Two years ago today, my sweet little girl was born in the Philippines. Two years ago, her birthmother made the toughest decision a woman may ever have to make, the decision that she is unable to parent this beautiful child. I will be forever grateful that she has given Kristine the gift of life and the subsequent gift of a forever family.

On the other side of the world, 3 days before baby K is born, Edward and I were approved by the Philippine government to adopt a child from there. Two years ago, we prayed for the child that will be meant for us to raise. We didn't know her then, but God sure did. We've always known we would be parents. God has always laid in our hearts that we were meant to have a child. We didn't know it then, but He has already ordained that Edward and I will be baby K's parents. As it is stated in scripture: "For I know the plans I have for you," declares the LORD, "plans to prosper you and not to harm you, plans to give you hope and a future". Our family certainly is a testimony to His promises. There were many times, when I stumbled in the faith and often tempted to walk away from trying to grow our family through adoption. But I must say, there are lessons that you only can learn in the darkest of times. Edward and I learned that we needed to lean on the Lord and hold steadfast onto our faith in Him. We learned that God was in control and His plans for us were so much more than what we could dream of. Through prayer, He laid strongly in our hearts that He truly meant for us to be parents. The roads twisted and turned many a times these past two years. But today, as we look back, we are in absolute awe in God's awesome powers.

Today, we got to celebrate the day our little girl was born. Not only were we with her, on this joyous occasion, we were blessed to celebrate her second birthday, AT HOME! And that is what we did. No bells and whistles. No big parties with all the hoopla. We simply celebrated at home. Family from both sides and from church trickled in to share a birthday cupcake and sing happy birthday. Baby K blew out a birthday candles over and over again and got more than her fair share of cupcakes, which she loved!

Then we took her to ride the Merry Go Round at the mall, fed the duckies at the pond, and do a little a shopping.
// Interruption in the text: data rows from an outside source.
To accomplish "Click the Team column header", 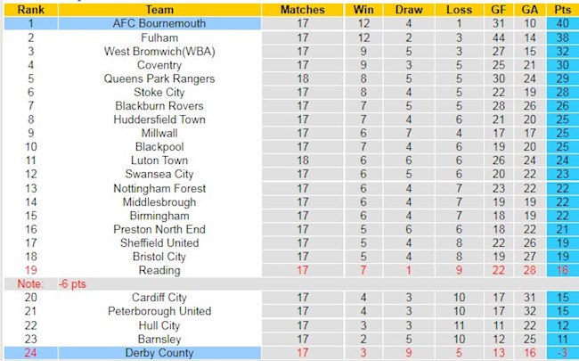I will coord(159,9).
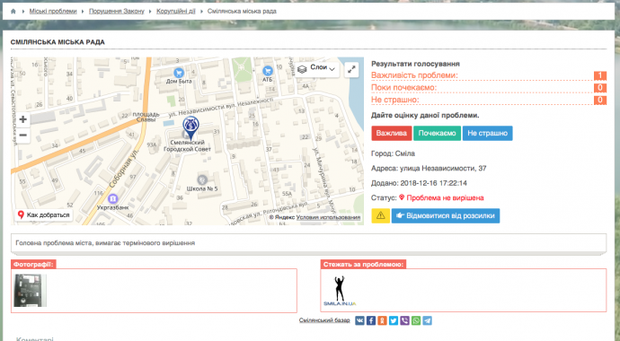Screen dimensions: 620x341
Task: Share via the Twitter icon
Action: click(394, 320)
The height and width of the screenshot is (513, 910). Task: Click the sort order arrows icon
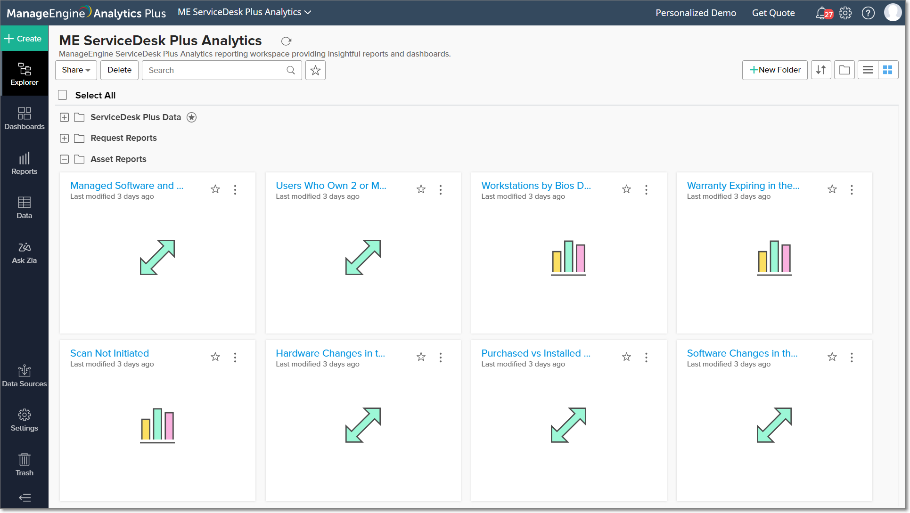pos(821,70)
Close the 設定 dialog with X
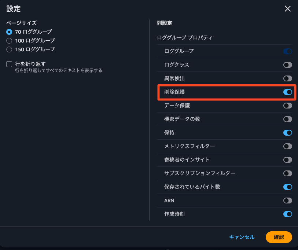The height and width of the screenshot is (250, 298). pyautogui.click(x=288, y=9)
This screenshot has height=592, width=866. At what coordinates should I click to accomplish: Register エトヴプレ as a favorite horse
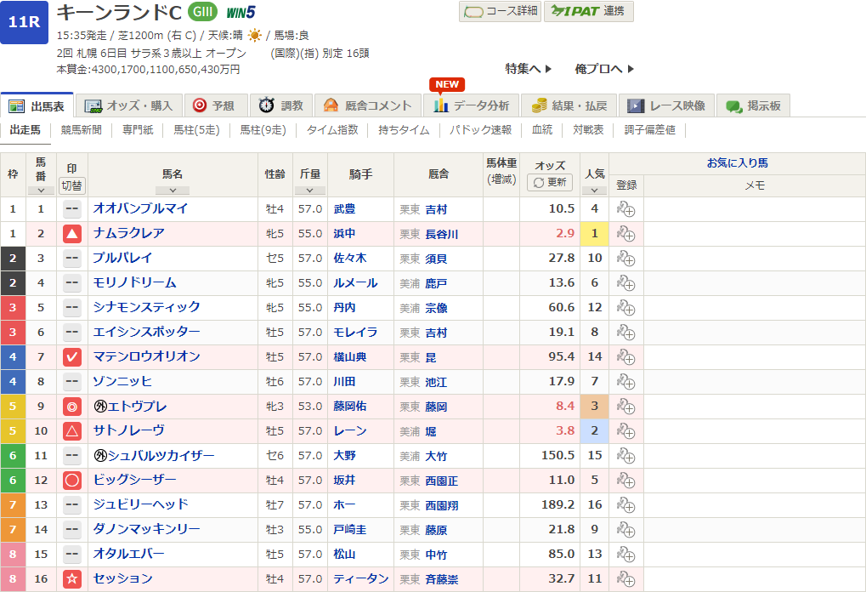[x=625, y=407]
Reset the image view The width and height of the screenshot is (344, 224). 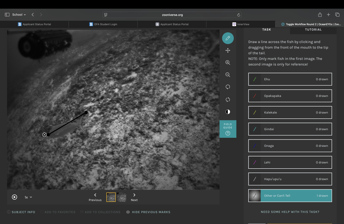[228, 100]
Then the best part: We came HOME!!!

I will forever thank God for creating our daughter and bringing her to life two years ago today. I will be grateful to Him for the rest of my days for growing our family and bringing our daughter HOME...

8 comments:

  1. What a beautiful tribute of faith! Happy Birthday to wee beautiful Kristine! It sounds like it was a perfect first birthday at HOME! Jer.29:11 is the verse we've held on to through our adoption journey also.

    Blessings!
    Deborah

    ReplyDelete
  2. Happy birthday, Kristine. How good to be home, together, as a family.

    ReplyDelete
  3. After such a long, hard road, everything has worked out beautifully for both you guys and Kitin. It sounds like she had an amazing birthday and enjoyed all the cupcakes. She is a beautiful little girl and things will only get better as each day passes!!! Enjoy!!

    ReplyDelete
  4. I bawled my eyes out through this, Agnes! So beautifully written. You are a champ at this motherhood thing. Just as I suspected you'd be!

    ReplyDelete
  5. God is so faithful! He knew Kitin would be home for her birthday. Agnes, you are such a wonderful mother and a true blessing :) I loved reading this.

    ReplyDelete
  6. Thank you ladies for the greetings and kind words. This journey to Kristine was definitely one of faith. God's blessing included this community of blogging friends! I don't know what I would've done without all of your support and encouragement. I have come to rely on you all as friends, fellow advocates, and sisters in Christ! Wendy, I am deeply touched that you would have such kind words for me. Coming from a mother who's been through it all, I pray that I will make good on your thoughts of me! I love you gals and you are all in my prayers and thoughts often!

    ReplyDelete
  7. Agnes I can relate to so much of what you shared so beautifully in this post about adoption being a journey of FAITH. We rejoice with you and join in praising the One who is Faithful in all He does.